Quote from: Iggy;727436
Loved that series.
I had about a half dozen K6-III+ at one point.
All would clock at at least 550MHz.
And one I got over 600.

Funny, I didn't have as much luck with the K6-2+.
Probably because these were just harvested K6-III+ chips with half the cache disabled.

Problem was, if you benched a K6-III+ and a lowly AMD Duron at the same speed, the Duron wiped the floor with the K6.

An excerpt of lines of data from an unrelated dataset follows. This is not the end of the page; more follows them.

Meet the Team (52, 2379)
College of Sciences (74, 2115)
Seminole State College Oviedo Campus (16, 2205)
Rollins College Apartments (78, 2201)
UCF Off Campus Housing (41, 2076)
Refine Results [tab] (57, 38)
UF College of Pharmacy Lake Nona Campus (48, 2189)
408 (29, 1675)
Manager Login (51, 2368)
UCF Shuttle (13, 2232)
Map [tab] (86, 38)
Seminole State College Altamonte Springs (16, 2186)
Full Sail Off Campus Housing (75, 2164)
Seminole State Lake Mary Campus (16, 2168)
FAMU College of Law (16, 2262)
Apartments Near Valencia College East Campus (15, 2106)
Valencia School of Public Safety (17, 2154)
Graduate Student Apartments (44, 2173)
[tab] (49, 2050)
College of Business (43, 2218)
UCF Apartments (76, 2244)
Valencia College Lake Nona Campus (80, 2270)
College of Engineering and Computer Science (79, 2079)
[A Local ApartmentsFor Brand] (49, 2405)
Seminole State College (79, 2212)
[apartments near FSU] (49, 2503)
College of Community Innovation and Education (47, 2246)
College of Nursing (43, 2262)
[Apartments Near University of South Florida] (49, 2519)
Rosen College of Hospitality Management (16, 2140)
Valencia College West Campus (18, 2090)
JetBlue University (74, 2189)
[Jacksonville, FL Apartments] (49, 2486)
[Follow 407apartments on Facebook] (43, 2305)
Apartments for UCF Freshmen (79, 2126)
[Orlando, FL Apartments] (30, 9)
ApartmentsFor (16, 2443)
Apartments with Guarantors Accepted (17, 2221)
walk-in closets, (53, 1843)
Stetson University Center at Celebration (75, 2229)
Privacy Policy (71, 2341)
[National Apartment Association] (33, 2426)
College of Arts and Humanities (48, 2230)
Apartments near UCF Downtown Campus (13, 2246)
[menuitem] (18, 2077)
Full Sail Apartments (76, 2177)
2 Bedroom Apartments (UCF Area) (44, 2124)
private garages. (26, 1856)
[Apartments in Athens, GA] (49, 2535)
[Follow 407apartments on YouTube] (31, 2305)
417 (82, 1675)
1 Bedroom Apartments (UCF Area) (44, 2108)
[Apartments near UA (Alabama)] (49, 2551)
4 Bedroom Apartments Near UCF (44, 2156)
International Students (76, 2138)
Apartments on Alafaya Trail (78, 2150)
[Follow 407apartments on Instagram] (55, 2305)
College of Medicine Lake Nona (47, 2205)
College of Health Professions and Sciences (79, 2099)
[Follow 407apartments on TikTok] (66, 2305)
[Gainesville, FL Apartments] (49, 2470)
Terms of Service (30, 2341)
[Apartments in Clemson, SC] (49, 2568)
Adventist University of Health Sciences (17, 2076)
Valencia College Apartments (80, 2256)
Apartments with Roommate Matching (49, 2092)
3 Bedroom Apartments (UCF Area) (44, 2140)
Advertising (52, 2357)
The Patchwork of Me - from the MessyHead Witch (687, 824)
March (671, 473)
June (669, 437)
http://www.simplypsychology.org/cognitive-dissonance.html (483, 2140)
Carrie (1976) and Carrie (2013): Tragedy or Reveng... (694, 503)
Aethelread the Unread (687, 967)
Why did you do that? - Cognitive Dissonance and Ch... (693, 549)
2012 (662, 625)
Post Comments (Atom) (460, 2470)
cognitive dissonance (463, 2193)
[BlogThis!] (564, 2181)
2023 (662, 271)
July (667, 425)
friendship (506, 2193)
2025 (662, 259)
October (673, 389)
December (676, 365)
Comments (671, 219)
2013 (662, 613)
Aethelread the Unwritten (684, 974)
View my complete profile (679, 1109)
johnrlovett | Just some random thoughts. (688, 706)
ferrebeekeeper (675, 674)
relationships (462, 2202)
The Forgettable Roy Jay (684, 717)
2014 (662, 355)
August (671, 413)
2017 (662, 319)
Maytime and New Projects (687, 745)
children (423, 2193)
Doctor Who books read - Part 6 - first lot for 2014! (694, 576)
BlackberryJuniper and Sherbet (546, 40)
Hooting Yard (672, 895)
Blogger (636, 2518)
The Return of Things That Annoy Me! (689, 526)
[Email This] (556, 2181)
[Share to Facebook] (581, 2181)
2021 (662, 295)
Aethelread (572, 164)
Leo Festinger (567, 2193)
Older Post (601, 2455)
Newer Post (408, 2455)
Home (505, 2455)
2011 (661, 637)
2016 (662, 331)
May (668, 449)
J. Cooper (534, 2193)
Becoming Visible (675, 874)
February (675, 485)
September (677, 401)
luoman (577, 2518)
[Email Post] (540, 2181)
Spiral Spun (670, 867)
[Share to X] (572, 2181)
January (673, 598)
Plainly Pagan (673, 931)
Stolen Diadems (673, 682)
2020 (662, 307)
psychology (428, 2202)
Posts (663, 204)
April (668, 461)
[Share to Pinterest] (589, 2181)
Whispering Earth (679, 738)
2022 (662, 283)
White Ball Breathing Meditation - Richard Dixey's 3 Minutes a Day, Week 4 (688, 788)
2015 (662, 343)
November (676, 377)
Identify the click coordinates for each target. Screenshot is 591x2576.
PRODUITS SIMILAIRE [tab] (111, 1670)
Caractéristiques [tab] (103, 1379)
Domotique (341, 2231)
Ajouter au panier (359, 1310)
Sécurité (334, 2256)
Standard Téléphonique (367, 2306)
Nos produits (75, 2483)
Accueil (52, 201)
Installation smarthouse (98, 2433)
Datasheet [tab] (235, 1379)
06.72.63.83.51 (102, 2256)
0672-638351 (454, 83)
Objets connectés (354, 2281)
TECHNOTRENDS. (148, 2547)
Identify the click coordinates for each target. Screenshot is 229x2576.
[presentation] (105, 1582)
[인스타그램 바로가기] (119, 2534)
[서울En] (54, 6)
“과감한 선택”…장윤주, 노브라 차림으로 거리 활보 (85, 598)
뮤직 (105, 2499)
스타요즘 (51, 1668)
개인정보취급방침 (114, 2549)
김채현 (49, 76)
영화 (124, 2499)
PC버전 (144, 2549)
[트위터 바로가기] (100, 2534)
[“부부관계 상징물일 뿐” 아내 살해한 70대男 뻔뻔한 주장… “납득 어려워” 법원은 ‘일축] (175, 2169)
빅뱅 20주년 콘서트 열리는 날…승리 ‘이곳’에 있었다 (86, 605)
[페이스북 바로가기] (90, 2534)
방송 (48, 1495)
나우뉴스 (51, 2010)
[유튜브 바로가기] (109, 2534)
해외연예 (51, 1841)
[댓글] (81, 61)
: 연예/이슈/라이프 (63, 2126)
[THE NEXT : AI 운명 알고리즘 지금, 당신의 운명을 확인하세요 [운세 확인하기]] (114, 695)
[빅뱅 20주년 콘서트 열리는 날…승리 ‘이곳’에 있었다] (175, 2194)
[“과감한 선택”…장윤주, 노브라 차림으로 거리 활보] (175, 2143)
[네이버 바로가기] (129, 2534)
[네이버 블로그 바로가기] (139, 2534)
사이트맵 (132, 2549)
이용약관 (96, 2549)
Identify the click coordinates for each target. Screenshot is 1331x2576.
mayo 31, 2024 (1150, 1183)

Come to think of it, I always did get a kick out of using chips that were not intended for desktop use in desktop motherboards.
My last Athlon XP was an XP-M 3000+. Easily good for 2.4 Ghz, pushing it 2.5.


Sorry, way off topic.


I dunno, this seems at least partially on top.  I have a Solaris 8 x86 server running in my home office on a AMD K6-III/400 at 500MHz.  At 550MHz the motherboard and what-not became unstable (old ASUS.)  The motherboard is dated 1997 (or 1998, can't recall which) and the BIOS supports 128GB hard drive, maximum (oddly, wouldn't take my 120GB, so I have a 160GB in there.)  It's a fast, stable box.  I actually got hold of a K6-III+/500 that I would like to try, but I have to do some weird finagling with the voltage and I never could get it to run stable with 256MB even though specs say it will take the 64MB SIMMs required to do so.  There's a Tyan mobo that I'm watching for which will run it at the proper voltage and 600MHz, is ATX, and takes PC133 RAM.  There's also a DFI board which I fancy, but rarely ever turns up.